As expected, adverse events were more frequently reported in
the clinical trial than in the registry (77% vs. 21.6%). Bari and
Tofa were found to be well tolerated by the patients in the
registry with an overall incidence of infection of approximately
10% as the most frequent adverse event. To our knowledge, this
is the first report of any infection derived from registry data, and
it implicates no new safety signals in the use of JAKi in real life.
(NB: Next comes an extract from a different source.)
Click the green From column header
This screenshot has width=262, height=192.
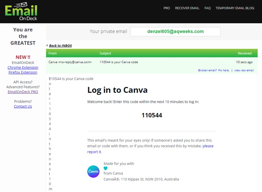52,53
However, the strikingly higher rate of adverse events in the trials
vs. the registry is evident and can-at least partly-be explained by
the rigorous monitoring procedures of clinical trials, which
cannot be guaranteed in registries.
There are some shortcomings of this study. The differences
between clinical trials and BioReg are evident: In the registry, no
close monitoring is performed; data are collected with differing
frequencies and extent. However, the registries reflect the real-
life setting, considering the above-mentioned shortcomings. The
number of included patients in our Austrian registry is smaller
compared to globally performed clinical trials or some other
registries, but the evidence published in that respect is also
founded on relatively small patient numbers [13,15]. However,
the advantage of our registry data is the homogenous patient
population with little sociocultural differences, a highly
developed social insurance system, the unusual older age, and
low disease activity of the BioReg patients. A caveat is the
inclusion of all patients treated with JAKis, and not only
biological non-responders [33]. However, we believe that
following the new recommendations [34], JAKis will increasingly
be used in biological naïve patients, justifying the inclusion of
these patients.
Large, non-interventional observations, such as registries, seek to
include as many patients as possible irrespective of
comorbidities, age, disease activity, or other confounding
factors, in contrast to the highly selected patient population of
clinical investigations, to reflect daily practice as precisely as
possible. Therefore, it is of particular importance for clinical
practice to undertake efforts to verify or falsify the results of
clinical trials by real-world evidence, which has been just recently
strengthened by the German Institute for Quality and Economy
in Health Care (IQWiG) [35]. Of course, propensity matching
had constituted a method to achieve more robust results.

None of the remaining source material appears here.